O mecanismo escolhido é o fluxo de combustível, uma ferramenta regulamentar que permite ajustar o desempenho das motos com base nos dados obtidos em pista.
Segundo o site GPone, a Ducati poderá ver o seu caudal de combustível reduzido em 0,5 kg/h antes da próxima ronda em Assen. Atualmente, o limite da Panigale está fixado em 45 kg/h, o mesmo da BMW. Se a federação aplicar a sanção, esse valor desce para 44,5 kg/h. O efeito seria um “empobrecimento” da mistura de combustível, tornando o motor mais agressivo e difícil de controlar, especialmente nas mudanças de velocidade e durante a aceleração.
O responsável da Ducati, Marco Zambenedetti, reconheceu que a medida era expectável, mas nem por isso menos difícil de gerir. “Digamos que podemos certamente esperar isto. Para ser sincero, não estamos totalmente preparados. Ainda há trabalho a fazer, porque estas reduções de potência estão a penalizar cada vez mais o motor”, explicou.

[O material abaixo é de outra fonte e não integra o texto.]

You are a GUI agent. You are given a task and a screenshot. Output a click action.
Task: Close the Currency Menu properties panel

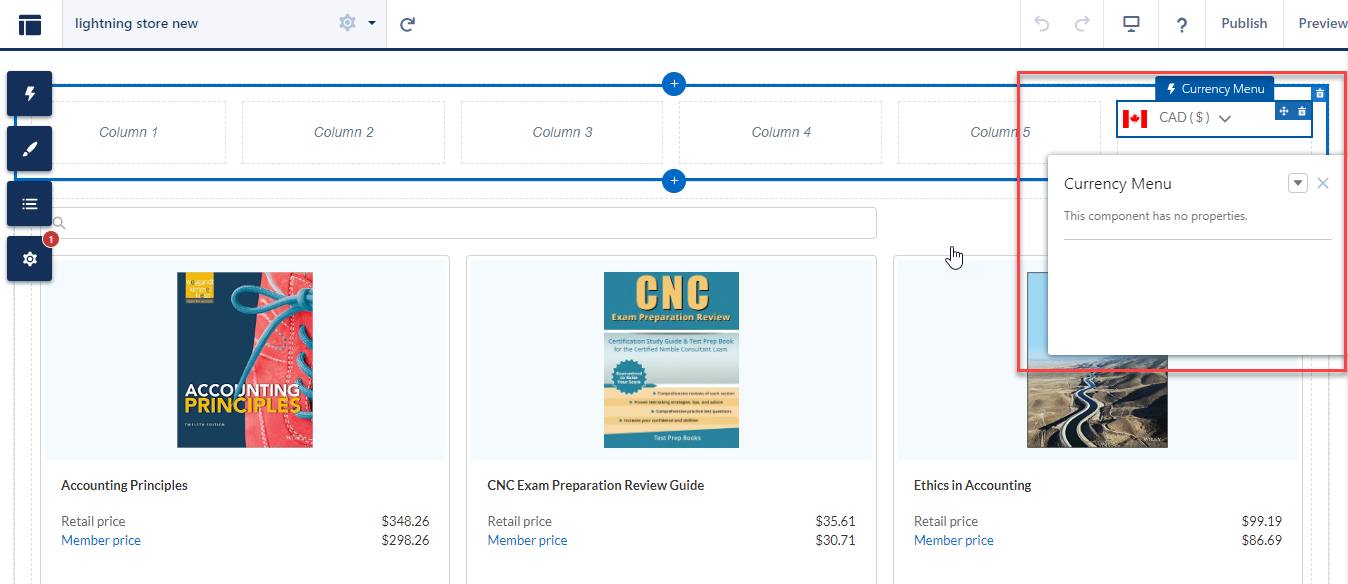click(1323, 183)
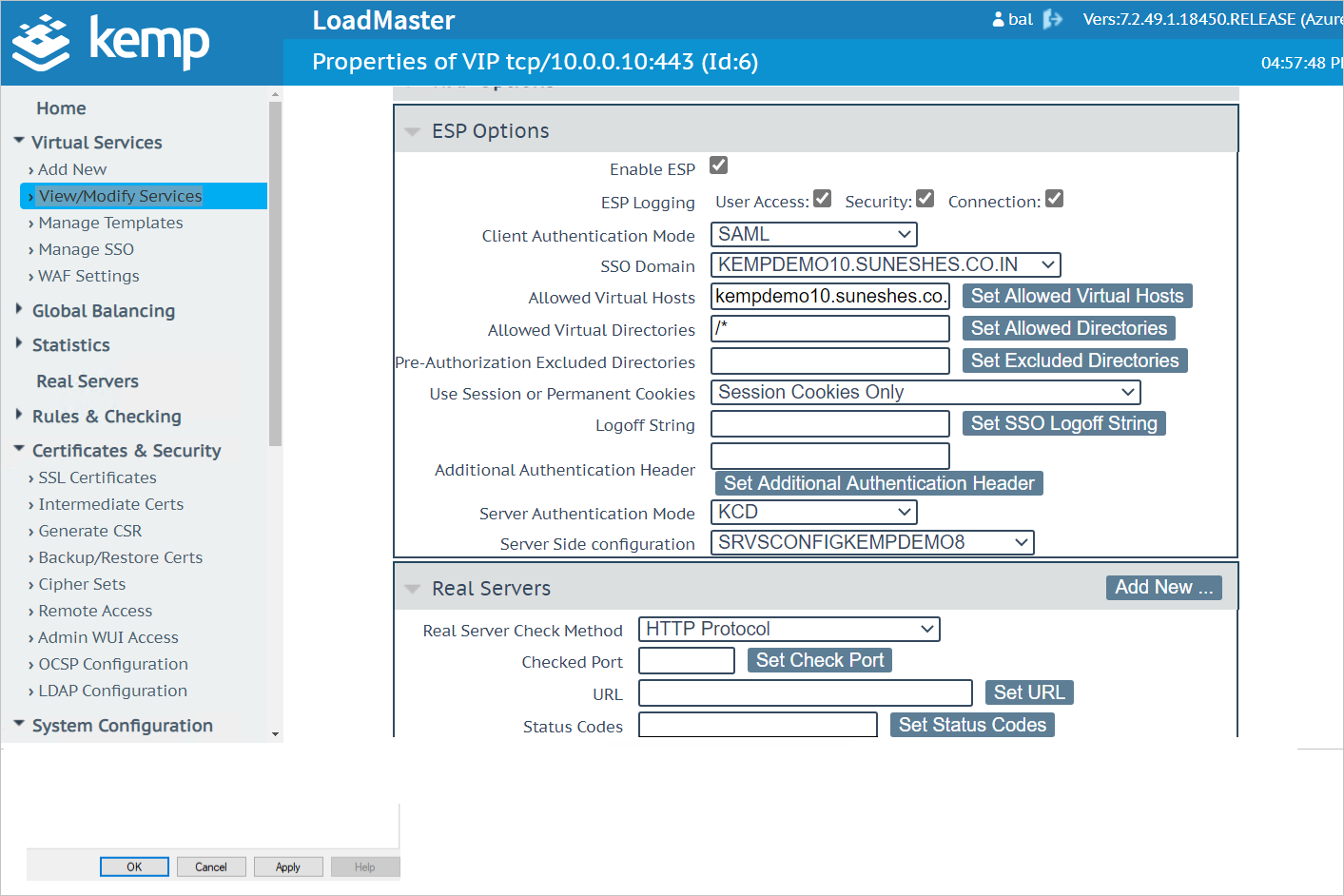Viewport: 1344px width, 896px height.
Task: Click the Logoff String input field
Action: (x=829, y=424)
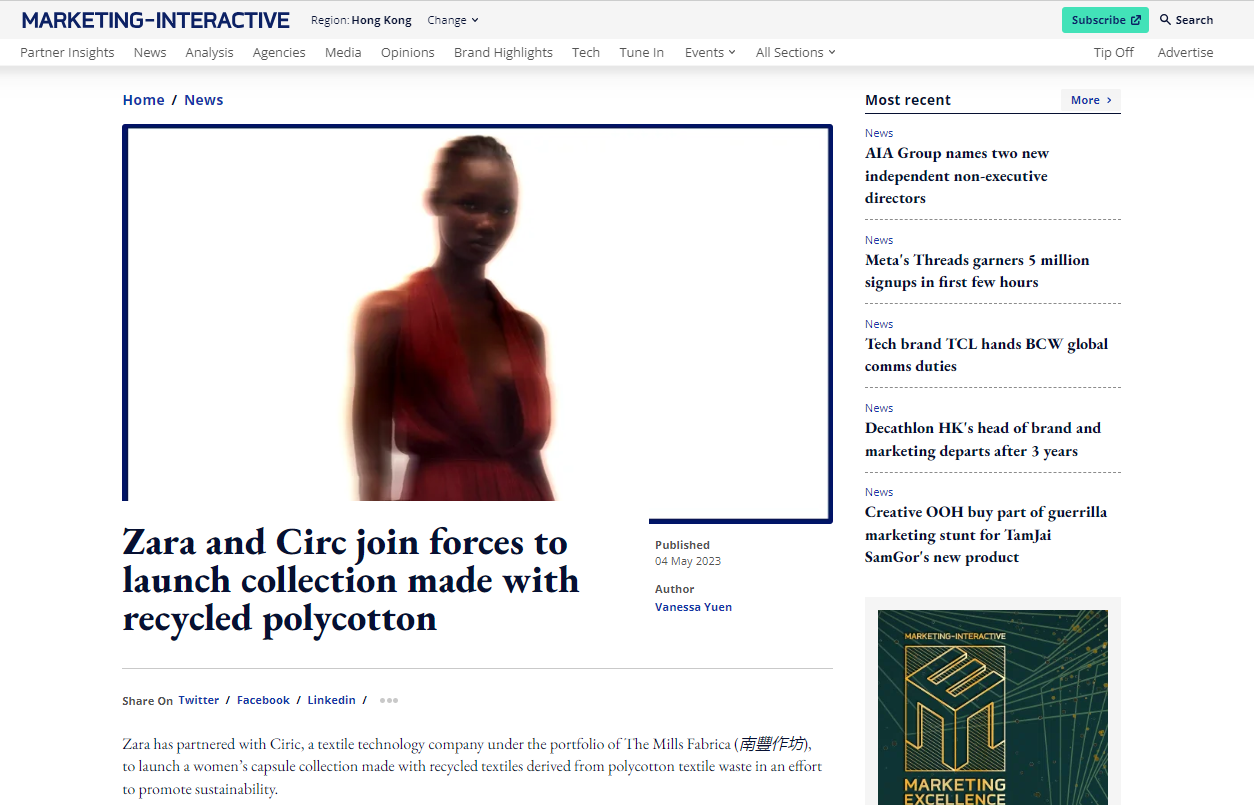Viewport: 1254px width, 805px height.
Task: Read the Meta's Threads signups article
Action: coord(977,271)
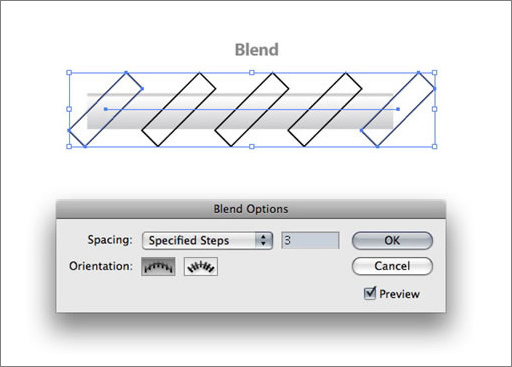
Task: Click the left-middle bounding box handle
Action: [x=69, y=109]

Apesar das dificuldades, Zambenedetti quis transmitir uma mensagem de tranquilidade e espírito desportivo. “Respeitamos as regras. Espero que os outros também colaborem para garantir um campeonato competitivo entre os diferentes fabricantes e equipas… e, claro, também podemos competir entre nós dentro da Ducati.”